About this exercise: After finding the line that holds "Pay Now [tab] (605, 161)" below, set down that line and the rest through the final one exactly, leaving the pictures out.

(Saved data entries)
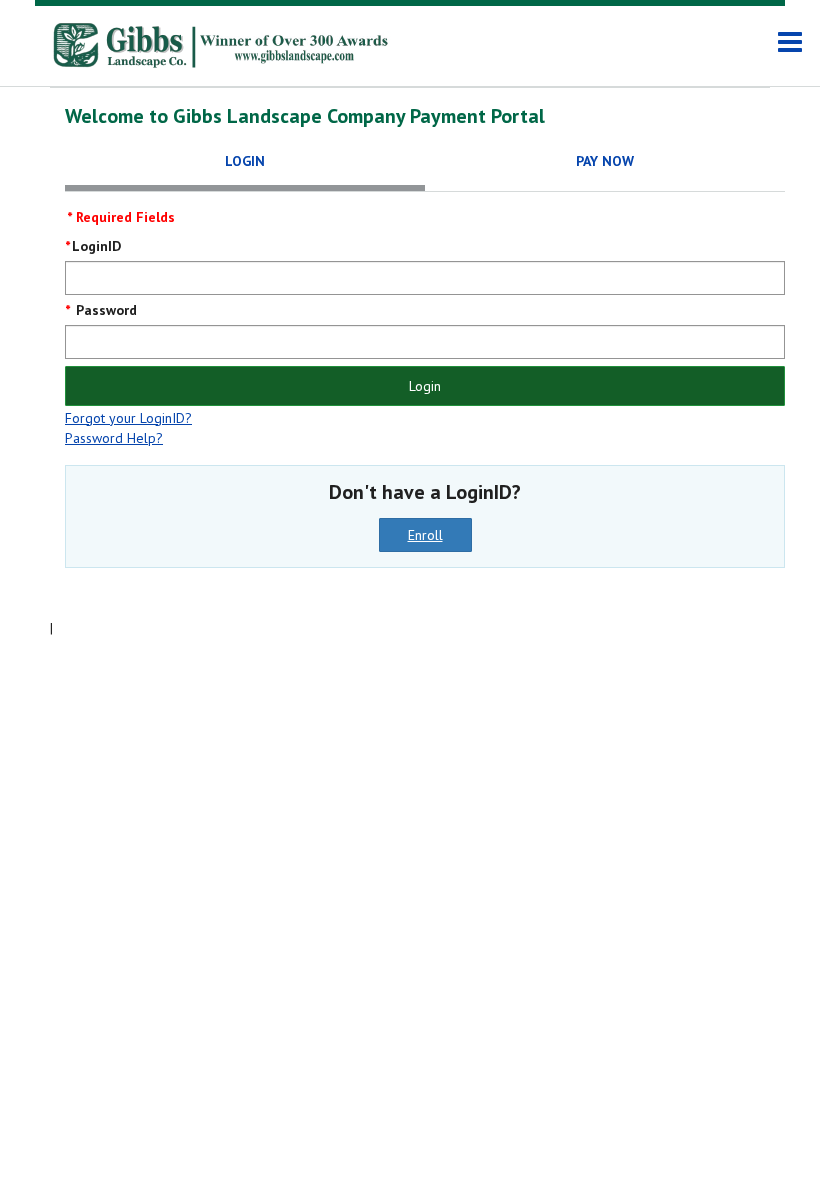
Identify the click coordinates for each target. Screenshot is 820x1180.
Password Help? (114, 438)
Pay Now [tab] (605, 161)
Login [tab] (245, 161)
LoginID (96, 246)
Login (425, 386)
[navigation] (790, 42)
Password (104, 310)
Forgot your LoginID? (128, 418)
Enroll (425, 535)
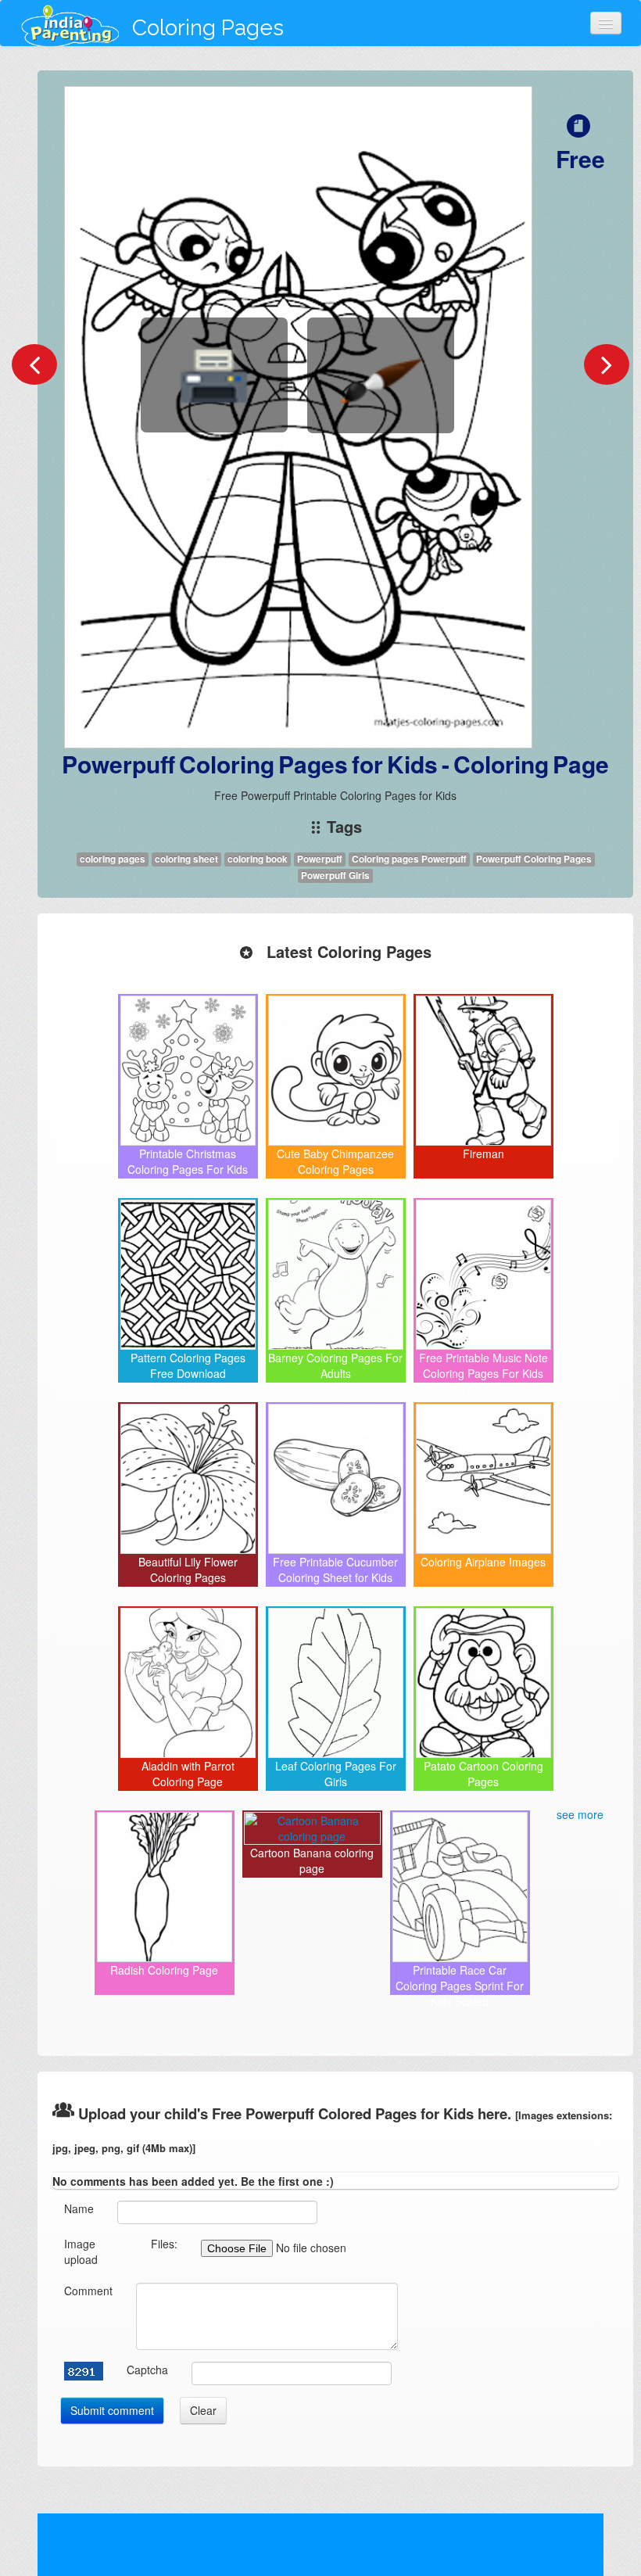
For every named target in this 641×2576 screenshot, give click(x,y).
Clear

Expected answer:
Pay Now [tab] (605, 161)
Login [tab] (245, 161)
LoginID (96, 246)
Login (425, 386)
[navigation] (790, 42)
Password (104, 310)
Forgot your LoginID? (128, 418)
Enroll (425, 535)
For every named target in this 641×2576 screenshot, give click(x,y).
Clear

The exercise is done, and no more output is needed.